• [Exercise instructions] Everything from the first line of the records below through the line containing "Task: Focus the Search templates input field" is to be retyped exactly; leave out the rest.

'''

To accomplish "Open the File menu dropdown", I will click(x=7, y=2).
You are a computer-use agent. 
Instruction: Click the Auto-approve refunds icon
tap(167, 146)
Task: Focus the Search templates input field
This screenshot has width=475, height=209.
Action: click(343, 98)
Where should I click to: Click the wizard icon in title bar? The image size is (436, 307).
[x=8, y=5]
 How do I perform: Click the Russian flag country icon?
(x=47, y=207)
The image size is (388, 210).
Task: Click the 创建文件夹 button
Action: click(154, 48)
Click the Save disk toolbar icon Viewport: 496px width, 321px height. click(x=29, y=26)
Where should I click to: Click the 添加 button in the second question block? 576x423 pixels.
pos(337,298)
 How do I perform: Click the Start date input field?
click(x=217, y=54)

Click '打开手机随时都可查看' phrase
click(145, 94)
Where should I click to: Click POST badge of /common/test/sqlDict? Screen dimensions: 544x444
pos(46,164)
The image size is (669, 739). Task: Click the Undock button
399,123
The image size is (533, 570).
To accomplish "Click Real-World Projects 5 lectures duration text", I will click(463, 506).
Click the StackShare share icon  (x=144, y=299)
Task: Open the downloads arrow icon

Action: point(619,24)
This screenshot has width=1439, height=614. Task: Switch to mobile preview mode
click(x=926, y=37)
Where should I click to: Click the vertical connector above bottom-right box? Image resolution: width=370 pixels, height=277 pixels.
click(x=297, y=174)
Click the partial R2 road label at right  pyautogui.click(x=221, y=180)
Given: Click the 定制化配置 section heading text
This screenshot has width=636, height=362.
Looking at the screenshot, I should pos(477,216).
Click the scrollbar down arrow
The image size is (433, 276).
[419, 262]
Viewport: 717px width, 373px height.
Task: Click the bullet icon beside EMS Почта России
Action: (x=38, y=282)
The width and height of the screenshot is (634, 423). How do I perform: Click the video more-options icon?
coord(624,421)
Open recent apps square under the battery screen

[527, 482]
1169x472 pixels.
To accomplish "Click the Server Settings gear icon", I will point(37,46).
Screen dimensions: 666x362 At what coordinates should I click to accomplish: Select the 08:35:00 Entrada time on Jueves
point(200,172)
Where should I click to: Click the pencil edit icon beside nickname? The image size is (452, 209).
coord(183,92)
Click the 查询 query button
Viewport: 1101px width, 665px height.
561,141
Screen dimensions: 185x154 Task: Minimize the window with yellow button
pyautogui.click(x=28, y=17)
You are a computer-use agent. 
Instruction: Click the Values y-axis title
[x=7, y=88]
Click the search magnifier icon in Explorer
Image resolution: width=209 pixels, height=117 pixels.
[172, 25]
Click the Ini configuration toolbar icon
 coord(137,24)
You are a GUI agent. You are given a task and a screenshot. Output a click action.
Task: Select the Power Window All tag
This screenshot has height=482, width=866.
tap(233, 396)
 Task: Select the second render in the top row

'''

• [Problem solution]
To accomplish "Open the File menu dropdown", I will click(x=7, y=2).
You are a computer-use agent. 
Instruction: Click the Auto-approve refunds icon
tap(167, 146)
Task: Focus the Search templates input field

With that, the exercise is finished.